Gene alteration and correlation analyses of prognostic genes
Mutations in AURKA, CDCA5, CEP55 and UBE2C retrieved in 1,680 cases from three TCGA datasets of ovarian serous carcinoma (606 cases from TCGA, Firehose Legacy; 585 cases from TCGA, PanCancer Atlas; and 489 cases from TCGA, Nature 2011) were analyzed using the cBioPortal database. Among the 3 OC datasets analyzed, the alterations of the four genes were mainly related to amplification and deep deletion, and ranges from 17.67% of 583 genes to 7.77% of 489 genes were identified for the gene sets submitted for analysis (Figure 12A). The percentages of AURKA, CDCA5, CEP55 and UBE2C gene alterations in OC were 6%, 2.1%,1.3% and 4% (Figure 12B), respectively. Kaplan–Meier Plotter and log-rank test results indicated no significant difference in OS and PFS between the cases with alterations in one of the queried genes and those without alterations in any of the queried genes (P-values of 0.0851 and 0.213, respectively; Figure 12 C&D).
# # # # #
* _Work instruction A_
List the four genes whose alterations are analyzed in the passage on ovarian serous carcinoma.
* _Work instruction B_
Continue the passage on ovarian serous carcinoma from its final sentence.
# # # # #
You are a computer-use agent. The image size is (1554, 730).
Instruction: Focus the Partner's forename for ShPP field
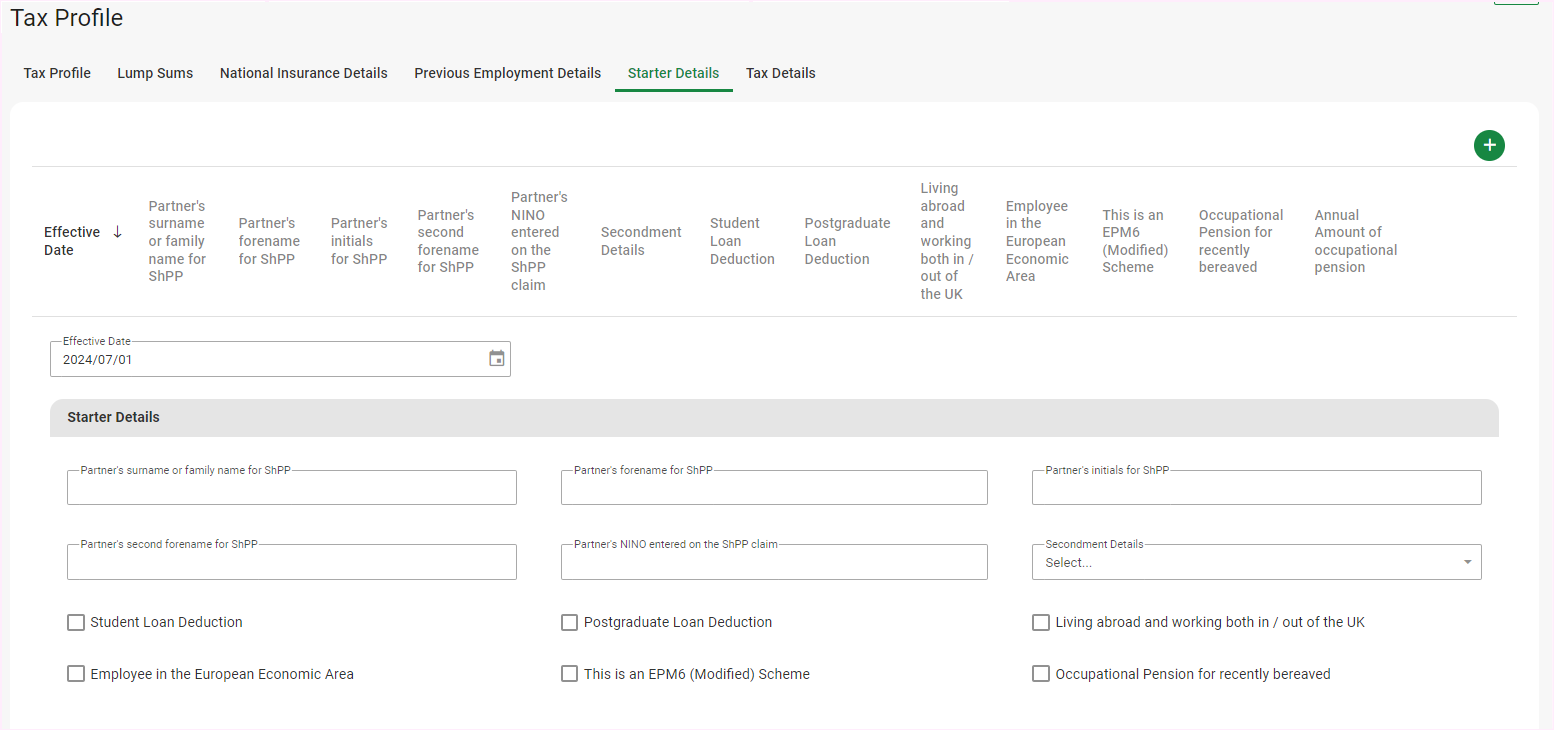pyautogui.click(x=773, y=488)
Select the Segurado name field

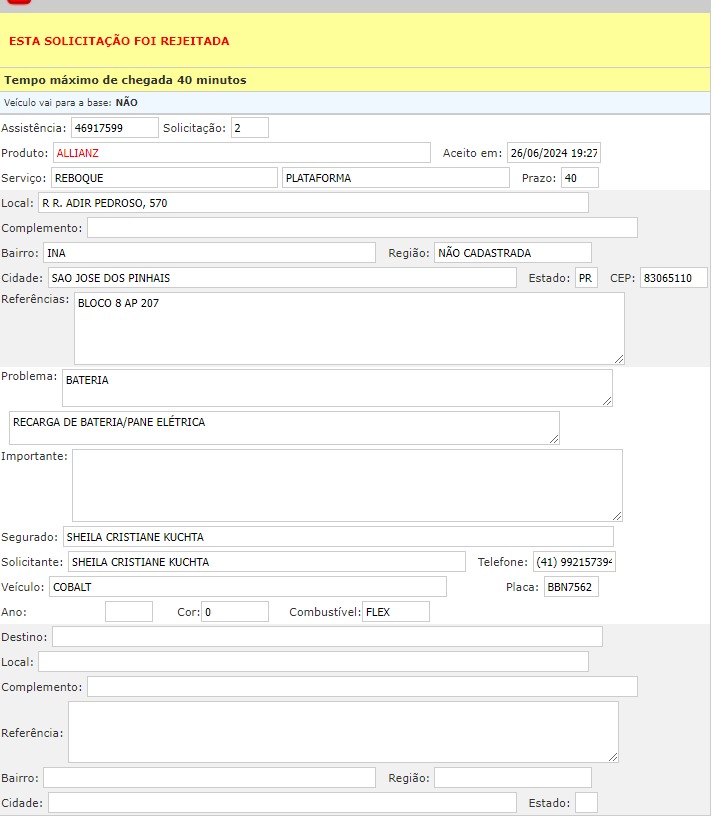(x=337, y=537)
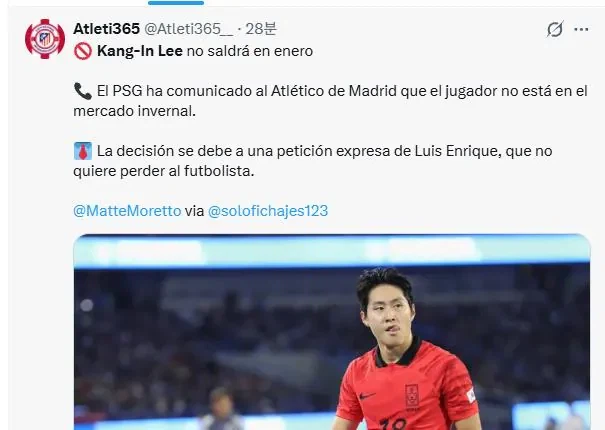605x430 pixels.
Task: Click the paragraph about PSG and Atlético
Action: (330, 101)
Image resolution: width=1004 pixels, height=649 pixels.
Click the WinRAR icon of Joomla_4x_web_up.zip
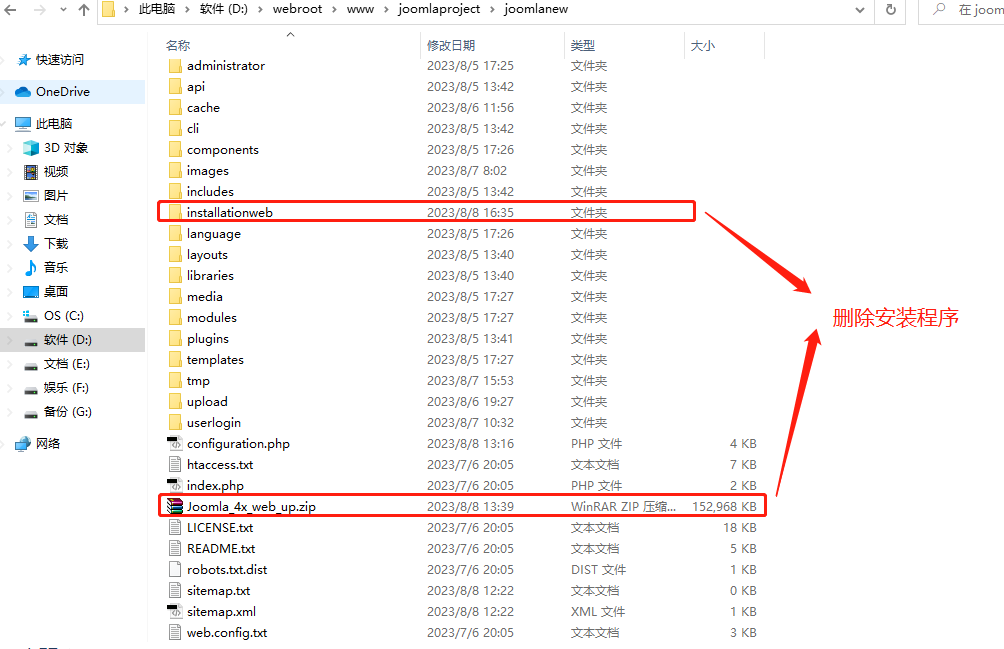[175, 506]
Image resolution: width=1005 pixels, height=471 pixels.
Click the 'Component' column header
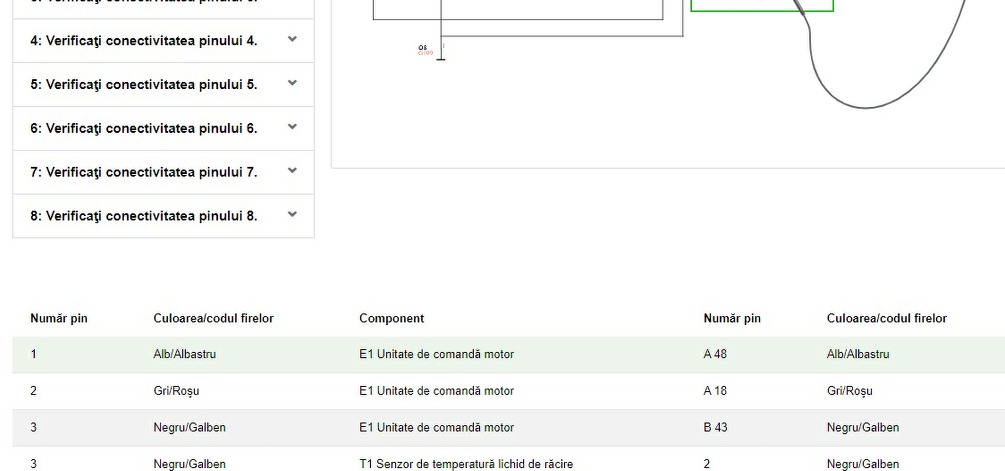coord(391,318)
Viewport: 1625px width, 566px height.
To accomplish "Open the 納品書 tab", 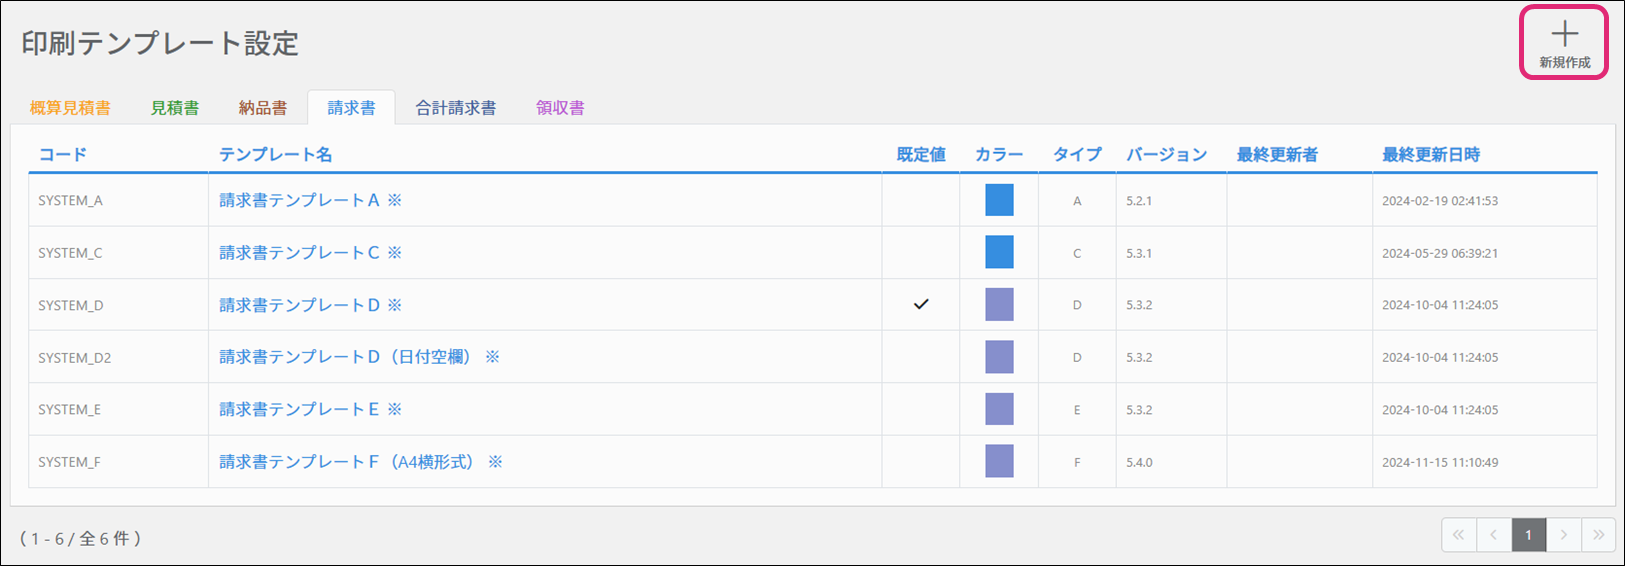I will click(263, 108).
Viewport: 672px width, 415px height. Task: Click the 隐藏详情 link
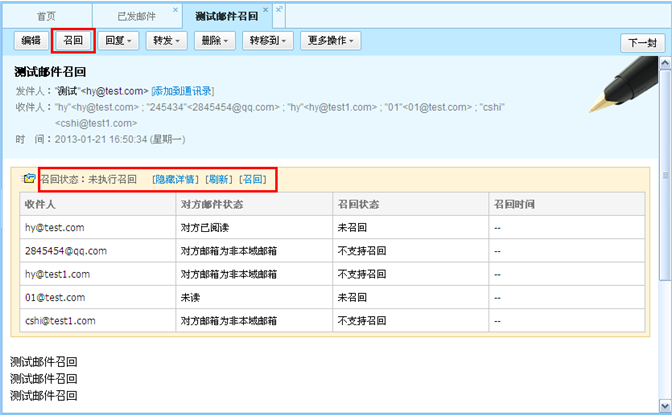pos(176,180)
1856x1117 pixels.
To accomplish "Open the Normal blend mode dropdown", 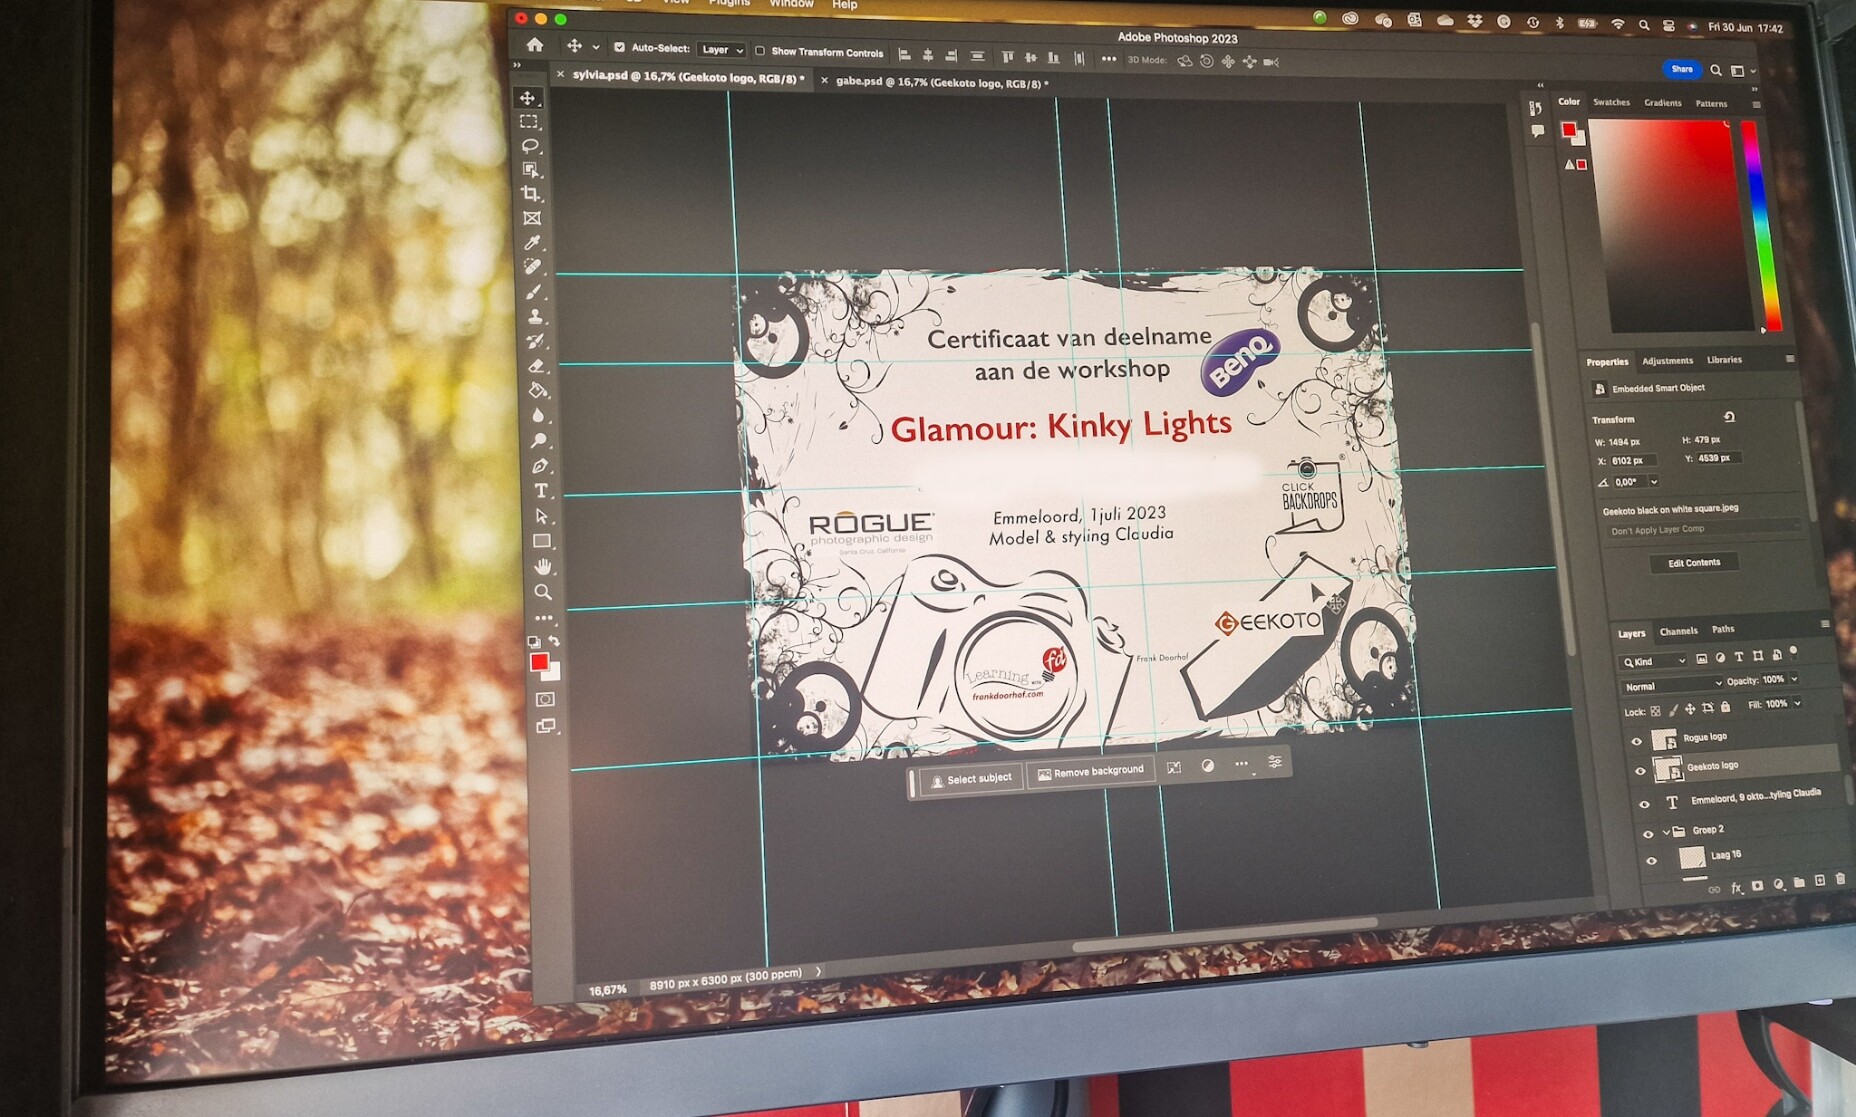I will click(x=1671, y=686).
# # # # #
* _Result A_
AURKA, CDCA5, CEP55, UBE2C

* _Result B_
The GeneMANIA database was used for correlation analysis of AURKA, CDCA5, CEP55 and UBE2C at the gene level (Figure 13A). The 4 central nodes were surrounded by 20 nodes representing genes that were closely related to the family in terms of physical interactions, co-expression, predictions, co-localization, and genetic interactions. The results revealed relationships in physical interactions, co-expression and co-localization between AURKA, CDCA5, CEP55 and UBE2C. The same pathway was shared between AURKA and UBE2C. The predicted protein domains was shared among AURKA, CEP55 and UBE2C. However, no relationship in shared protein domains or genetic interactions were noted among the four genes. Further functional analysis revealed that these four genes mainly correlated with regulation of cell division, including mitotic cell cycle, mitotic cytokinesis, mitotic sister chromatid segregation mitosis, nuclear division and cell cycle G2/M phase transition (Table S5).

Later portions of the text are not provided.